Working on a 1/8" square 3 axis checker blank, Walnut with Maple.

This is my proto type. It was a bit short for a single tube pen so I added a block of maple on the ends. Now that I have a process worked out, I plan to make more. Not sure on price or final size yet, but will be at least 3/4x3/4x5 for pens, but might make bigger ones also for stopers and possibly pepper mills. Send me a PM if you are interested in some of it and I will let you know when I list it for sale. (and so I have an idea on how much to make)

This one you can see I miss aliened some of checkers, but I will take more care in the next series, this was just a proof of concept. it's checker on all sides so no mater how you turn it, it's checker.

I plan to turn it tomorrow - so stay tuned for pics of the finished pen.


----------



## magpens (Oct 22, 2017)

I would be interested in buying, say, three for starters ... if the price is right.

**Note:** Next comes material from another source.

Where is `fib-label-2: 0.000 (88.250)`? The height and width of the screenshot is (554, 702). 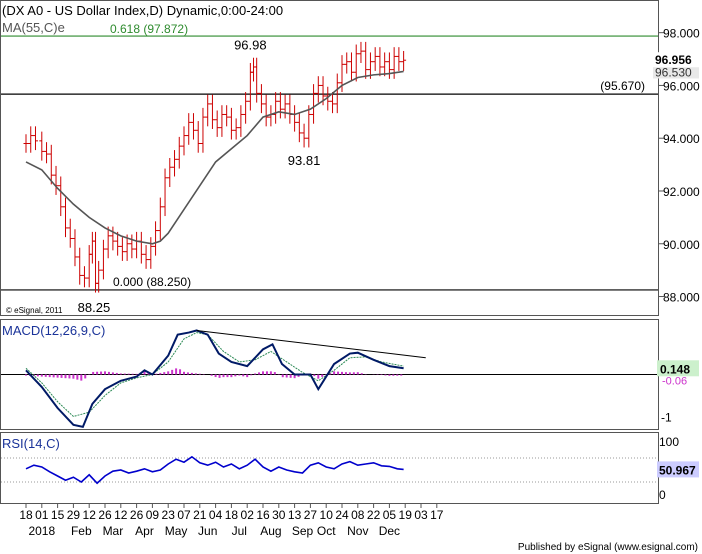
fib-label-2: 0.000 (88.250) is located at coordinates (152, 282).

I would like mine to be very much like your pictured one, with the two plain maple ends and having an overall length, squarely trimmed of 4 3/8" please. . I will use them for single barrel cigars.

Thanks.


----------



## BeeAMaker (Oct 22, 2017)

magpens said:


> I would be interested in buying, say, three for starters ... if the price is right.
> 
> I would like mine to be very much like your pictured one, with the two plain maple ends and having an overall length, squarely trimmed of 4 3/8" please. . I will use them for single barrel cigars.
> 
> Thanks.



Thanks! I'll let you know.


----------



## BeeAMaker (Oct 23, 2017)

I got some interesting patterns after putting a radius on the blank. Depending on the diameter, where that diameter intersects the corners of the square blocks, and how center it was drilled.

I Like it!





















I have another checkerboard design I am going to attempt after this one, but first I want to make more of these. I plan to start them next week. I will list pricing on the sale page when I get them done. Right now I am thinking ~$12 per blank, similar ones I have seen sell for around $15, and it does take some time.

Let me know if you are interested and I will make enough. Thanks for reading!


----------